Thomas relied on Colorado Revised Statutes Section 18-1-410(1)(f), which provides relief where “there has been significant change in the law ... allowing in the interest of justice retroactive application of the changed legal standard.”

The Court held that, under this rule, an amendment to the law under which Thomas was charged that lowered the severity of the degree had to apply retroactively to him, even if the amendment did not say it was retroactive.

Riley v. People, 828 P.2d 254 (Colo. 1992), however, “muddied the waters” by stating that a favorably amended statute cannot apply retroactively, unless the amendment expressly says so, which the current Court observed “appears to have flipped what we actually said” in the Thomas line of cases. In Riley, the Court stated the obvious that a criminal statute that provided for prospective application did not also apply retroactively. Riley did not distinguish itself from the holding in Thomas because they dealt with different facts, i.e., a statute that was silent about retroactivity and one that expressly denied retroactivity.
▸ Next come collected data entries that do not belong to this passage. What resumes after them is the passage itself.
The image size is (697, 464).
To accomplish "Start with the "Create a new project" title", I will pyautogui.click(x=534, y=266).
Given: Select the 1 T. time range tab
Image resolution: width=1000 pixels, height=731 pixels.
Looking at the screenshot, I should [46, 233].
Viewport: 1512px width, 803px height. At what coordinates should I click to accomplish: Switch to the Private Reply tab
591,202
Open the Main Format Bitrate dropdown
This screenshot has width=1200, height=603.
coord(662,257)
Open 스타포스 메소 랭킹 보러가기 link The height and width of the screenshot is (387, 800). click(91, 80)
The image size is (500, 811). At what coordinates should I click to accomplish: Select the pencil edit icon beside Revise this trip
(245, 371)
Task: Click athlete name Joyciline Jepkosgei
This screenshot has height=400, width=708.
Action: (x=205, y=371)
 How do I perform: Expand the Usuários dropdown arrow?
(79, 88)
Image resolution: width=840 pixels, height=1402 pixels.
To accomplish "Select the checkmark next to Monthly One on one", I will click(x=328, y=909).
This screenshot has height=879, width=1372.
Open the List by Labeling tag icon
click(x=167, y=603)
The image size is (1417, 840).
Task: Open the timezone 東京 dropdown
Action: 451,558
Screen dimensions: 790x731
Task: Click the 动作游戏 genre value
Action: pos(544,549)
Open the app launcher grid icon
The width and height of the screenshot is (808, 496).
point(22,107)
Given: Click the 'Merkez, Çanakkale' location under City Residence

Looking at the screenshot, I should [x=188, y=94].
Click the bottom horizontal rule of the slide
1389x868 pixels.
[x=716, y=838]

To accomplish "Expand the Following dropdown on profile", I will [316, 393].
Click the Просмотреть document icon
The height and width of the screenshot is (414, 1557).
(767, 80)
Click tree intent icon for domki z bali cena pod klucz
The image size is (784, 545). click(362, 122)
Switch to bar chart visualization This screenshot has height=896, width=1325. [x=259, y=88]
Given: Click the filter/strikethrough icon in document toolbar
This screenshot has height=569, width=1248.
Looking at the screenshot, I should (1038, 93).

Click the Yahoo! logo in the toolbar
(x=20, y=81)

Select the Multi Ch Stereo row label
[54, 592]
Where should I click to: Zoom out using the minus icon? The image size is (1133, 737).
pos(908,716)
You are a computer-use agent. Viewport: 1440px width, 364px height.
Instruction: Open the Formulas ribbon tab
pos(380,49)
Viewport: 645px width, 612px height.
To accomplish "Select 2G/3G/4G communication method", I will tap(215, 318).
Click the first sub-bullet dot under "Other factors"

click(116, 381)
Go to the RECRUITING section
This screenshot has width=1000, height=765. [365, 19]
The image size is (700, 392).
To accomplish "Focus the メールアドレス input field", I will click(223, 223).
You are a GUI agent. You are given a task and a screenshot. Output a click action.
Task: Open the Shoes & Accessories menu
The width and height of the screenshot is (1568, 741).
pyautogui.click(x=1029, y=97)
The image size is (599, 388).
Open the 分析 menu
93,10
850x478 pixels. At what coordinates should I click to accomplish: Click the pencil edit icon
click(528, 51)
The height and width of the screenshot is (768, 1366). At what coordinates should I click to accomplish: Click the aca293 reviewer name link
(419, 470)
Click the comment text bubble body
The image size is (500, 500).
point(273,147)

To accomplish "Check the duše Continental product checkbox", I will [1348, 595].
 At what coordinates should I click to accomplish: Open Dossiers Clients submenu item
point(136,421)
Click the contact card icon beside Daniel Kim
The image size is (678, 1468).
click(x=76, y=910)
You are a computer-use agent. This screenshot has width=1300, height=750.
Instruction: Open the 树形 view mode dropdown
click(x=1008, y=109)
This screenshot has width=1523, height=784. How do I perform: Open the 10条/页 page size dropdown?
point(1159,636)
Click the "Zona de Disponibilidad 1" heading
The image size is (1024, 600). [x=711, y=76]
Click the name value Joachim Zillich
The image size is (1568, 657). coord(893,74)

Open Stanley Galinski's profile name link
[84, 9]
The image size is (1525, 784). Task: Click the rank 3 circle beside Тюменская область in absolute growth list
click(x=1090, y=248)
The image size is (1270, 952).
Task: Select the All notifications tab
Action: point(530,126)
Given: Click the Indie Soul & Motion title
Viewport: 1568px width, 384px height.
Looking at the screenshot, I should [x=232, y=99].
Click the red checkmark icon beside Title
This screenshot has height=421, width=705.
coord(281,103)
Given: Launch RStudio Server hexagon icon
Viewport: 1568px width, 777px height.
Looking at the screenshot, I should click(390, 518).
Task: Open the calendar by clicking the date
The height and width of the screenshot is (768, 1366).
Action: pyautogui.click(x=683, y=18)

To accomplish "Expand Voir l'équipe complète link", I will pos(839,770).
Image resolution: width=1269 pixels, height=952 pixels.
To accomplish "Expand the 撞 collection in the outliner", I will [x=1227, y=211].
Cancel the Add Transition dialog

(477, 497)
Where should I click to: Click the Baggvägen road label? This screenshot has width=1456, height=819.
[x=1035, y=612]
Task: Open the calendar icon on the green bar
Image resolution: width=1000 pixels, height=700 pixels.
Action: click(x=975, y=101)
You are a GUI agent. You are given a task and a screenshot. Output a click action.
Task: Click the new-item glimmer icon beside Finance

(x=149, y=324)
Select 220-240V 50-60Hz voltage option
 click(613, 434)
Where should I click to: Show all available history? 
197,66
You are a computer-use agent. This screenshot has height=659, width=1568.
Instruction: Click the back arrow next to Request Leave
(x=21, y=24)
Both cases remain good law, the Court concluded. Riley involved certain facts that were different from those in Thomas, the Court said, finding that the holding in Riley was actually dicta, and not binding authority. That dicta, the Court explained, was merely the discussion in the case (of facts not actually present in the case) and “not necessary to the decision” reached. To clear up the confusion, the Court expressly disavowed the dicta in Riley and its subsequent line of cases reiterating that conflict with the rule set forth in Thomas.

The next question was how to reconcile § 18-1-410(1)(f) with §§ 2-4-202 and 2-4-303. Section 2-4-202 provides that “a statute is presumed to be prospective in its operation.” Section 2-4-303 provides that repeal or amendment of a statute does not apply retroactively unless the rule “expressly” says so. When statutes conflict, as here, the specific statutory provision “acts as an exception” to the more general statute, the Court explained, “carving out a special niche” to allow the exception to the general rules in §§ 2-4-202 and 2-4-303.

Applying the foregoing principles of statutory construction, the Court concluded that § 18-1-410(1)(f) “prevails.” It “is a more specific provision than the broad presumptions of prospective application set out in” the other two sections at issue. Thus, the Court ruled that § 18-1-410(1)(f) “serves as an exception to the general presumption of prospectivity that sections 2-4-202 and 2-4-303 provide.”

The Court held that “ameliorative, amendatory legislation applies retroactively to non-final convictions under section 18-1-410(1)(f), unless the amendment contains language indicating it applies only prospectively.” The amendment in question is silent on the matter. Therefore, the Court ruled “Stellabotte should have received the benefit of retroactively application in his sentencing.”

Accordingly, the Court affirmed the judgment of the court of appeals and remanded the case for further proceedings consistent with its opinion. See: People v. Stellabotte, 421 P.3d 174 (Colo. 2018).